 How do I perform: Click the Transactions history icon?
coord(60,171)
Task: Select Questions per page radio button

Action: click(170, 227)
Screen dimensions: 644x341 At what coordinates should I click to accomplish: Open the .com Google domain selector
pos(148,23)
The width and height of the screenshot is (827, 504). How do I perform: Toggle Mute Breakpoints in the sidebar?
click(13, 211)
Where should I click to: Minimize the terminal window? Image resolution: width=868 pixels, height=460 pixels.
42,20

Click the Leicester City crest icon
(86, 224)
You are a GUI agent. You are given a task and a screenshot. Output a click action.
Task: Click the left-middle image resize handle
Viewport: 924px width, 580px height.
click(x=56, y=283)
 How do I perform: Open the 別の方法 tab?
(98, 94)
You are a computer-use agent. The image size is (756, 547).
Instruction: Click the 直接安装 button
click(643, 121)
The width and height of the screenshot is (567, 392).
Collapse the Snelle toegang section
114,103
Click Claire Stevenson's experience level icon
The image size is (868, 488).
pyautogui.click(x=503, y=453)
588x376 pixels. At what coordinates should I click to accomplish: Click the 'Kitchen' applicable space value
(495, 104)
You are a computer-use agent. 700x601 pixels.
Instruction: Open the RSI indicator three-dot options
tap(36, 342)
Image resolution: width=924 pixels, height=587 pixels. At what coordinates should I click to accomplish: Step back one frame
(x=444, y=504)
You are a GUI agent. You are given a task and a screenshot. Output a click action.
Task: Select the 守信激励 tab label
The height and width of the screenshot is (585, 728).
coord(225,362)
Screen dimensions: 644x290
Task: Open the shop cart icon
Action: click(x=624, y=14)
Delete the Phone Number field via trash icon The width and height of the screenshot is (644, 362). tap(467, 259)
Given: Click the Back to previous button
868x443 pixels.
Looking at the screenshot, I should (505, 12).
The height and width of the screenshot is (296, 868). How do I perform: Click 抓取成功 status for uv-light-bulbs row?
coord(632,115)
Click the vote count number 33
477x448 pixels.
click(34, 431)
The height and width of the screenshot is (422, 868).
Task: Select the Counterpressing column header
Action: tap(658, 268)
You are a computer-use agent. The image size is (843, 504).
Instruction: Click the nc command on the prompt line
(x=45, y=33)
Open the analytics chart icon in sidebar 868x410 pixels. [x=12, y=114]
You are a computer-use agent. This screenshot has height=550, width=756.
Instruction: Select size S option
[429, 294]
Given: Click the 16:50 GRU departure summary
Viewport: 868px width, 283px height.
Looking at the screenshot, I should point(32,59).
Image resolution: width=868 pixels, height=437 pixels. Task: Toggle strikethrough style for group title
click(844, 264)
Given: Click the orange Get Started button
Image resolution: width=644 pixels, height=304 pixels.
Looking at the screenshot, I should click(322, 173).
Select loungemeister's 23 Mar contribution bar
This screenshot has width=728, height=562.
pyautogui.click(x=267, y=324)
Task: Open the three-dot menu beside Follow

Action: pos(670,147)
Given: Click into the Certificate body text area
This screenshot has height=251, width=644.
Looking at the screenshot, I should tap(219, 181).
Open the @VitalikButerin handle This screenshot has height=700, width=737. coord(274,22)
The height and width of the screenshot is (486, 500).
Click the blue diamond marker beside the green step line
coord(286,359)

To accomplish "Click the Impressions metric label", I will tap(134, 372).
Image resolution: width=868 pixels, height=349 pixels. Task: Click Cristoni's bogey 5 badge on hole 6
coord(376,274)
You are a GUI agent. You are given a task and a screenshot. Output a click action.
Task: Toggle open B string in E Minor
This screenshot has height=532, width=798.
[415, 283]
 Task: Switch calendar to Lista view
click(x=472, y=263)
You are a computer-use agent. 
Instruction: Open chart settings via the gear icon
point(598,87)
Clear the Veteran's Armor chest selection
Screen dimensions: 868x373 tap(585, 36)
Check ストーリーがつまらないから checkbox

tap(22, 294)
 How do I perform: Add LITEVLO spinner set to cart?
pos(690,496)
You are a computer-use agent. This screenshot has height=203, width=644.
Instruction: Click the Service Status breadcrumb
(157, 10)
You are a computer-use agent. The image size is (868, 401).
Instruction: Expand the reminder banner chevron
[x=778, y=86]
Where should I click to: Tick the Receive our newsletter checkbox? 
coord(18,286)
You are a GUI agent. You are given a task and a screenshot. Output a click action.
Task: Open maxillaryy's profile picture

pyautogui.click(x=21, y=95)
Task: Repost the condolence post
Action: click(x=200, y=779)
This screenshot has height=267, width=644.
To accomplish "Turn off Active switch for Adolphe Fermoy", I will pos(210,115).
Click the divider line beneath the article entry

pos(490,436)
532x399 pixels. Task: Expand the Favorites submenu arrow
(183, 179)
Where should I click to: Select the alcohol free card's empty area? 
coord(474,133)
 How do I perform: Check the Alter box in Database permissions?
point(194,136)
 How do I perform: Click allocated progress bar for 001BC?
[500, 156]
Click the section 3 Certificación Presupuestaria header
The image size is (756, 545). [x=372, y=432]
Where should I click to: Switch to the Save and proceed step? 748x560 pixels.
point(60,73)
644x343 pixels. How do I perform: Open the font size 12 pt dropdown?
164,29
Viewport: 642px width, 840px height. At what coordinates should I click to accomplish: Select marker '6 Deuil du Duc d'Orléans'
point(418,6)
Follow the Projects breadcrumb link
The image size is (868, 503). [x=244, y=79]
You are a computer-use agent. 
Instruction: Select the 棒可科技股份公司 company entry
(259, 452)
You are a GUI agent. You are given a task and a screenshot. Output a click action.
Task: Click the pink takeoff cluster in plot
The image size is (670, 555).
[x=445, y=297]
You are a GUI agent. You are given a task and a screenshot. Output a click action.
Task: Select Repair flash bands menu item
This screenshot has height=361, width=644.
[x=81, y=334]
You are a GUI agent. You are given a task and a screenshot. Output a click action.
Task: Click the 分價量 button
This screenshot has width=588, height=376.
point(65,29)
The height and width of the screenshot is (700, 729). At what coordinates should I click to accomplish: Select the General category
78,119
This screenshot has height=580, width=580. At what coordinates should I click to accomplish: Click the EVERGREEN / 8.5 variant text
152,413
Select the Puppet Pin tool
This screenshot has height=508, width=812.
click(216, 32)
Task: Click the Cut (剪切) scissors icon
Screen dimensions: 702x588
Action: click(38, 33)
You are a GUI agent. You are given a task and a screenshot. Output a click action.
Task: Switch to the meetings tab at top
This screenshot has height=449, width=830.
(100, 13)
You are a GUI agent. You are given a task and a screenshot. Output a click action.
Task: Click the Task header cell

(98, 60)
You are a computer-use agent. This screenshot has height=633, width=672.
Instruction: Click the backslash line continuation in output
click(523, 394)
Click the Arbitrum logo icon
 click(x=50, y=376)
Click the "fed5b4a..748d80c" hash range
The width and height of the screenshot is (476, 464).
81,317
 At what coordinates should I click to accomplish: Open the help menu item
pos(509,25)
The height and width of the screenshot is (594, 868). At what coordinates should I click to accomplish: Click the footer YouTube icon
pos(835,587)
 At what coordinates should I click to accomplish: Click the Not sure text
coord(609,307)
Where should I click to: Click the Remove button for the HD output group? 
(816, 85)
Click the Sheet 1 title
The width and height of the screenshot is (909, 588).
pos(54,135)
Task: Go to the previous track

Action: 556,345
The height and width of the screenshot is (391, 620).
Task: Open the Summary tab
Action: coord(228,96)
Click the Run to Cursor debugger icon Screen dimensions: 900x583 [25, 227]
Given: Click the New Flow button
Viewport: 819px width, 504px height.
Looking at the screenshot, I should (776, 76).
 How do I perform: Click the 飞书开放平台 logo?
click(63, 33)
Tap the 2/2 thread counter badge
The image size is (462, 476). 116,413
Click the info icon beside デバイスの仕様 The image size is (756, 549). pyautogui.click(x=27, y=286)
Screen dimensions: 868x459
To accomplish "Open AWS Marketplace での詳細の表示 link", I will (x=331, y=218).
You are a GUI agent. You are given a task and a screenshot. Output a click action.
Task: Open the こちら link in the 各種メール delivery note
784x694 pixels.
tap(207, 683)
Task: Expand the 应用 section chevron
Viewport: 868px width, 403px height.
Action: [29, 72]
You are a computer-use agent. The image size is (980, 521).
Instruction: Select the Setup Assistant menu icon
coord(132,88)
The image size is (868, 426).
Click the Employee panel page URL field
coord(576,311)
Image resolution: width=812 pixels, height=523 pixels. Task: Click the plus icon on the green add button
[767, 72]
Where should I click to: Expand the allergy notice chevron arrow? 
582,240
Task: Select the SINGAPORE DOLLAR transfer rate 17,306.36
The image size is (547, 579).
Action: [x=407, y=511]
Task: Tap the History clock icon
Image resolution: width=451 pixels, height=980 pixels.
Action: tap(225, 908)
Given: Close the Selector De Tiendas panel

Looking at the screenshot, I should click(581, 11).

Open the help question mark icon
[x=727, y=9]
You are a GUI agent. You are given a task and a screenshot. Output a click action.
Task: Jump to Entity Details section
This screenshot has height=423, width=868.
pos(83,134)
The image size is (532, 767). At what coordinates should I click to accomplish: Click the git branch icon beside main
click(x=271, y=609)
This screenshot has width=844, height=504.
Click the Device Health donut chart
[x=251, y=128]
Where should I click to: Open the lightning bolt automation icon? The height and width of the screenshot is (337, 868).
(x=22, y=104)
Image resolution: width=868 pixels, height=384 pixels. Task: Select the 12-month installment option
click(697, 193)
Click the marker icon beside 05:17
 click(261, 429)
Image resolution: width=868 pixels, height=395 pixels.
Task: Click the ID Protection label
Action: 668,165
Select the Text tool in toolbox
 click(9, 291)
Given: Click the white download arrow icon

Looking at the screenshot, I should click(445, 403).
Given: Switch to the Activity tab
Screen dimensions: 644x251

----

• EXERCISE DETAILS: Copy every line from the records that holds the string "computer".

• SOLUTION TO THE PROBLEM:
You are a computer-use agent. The image size is (756, 547).
You are a computer-use agent. 700x601 pixels.
You are a computer-use agent. The image size is (843, 504).
You are a computer-use agent. This screenshot has height=550, width=756.
You are a computer-use agent. 
You are a computer-use agent. This screenshot has height=203, width=644.
You are a computer-use agent. The image size is (868, 401).
You are a computer-use agent. 
You are a computer-use agent. This screenshot has height=633, width=672.
You are a computer-use agent. The image size is (980, 521).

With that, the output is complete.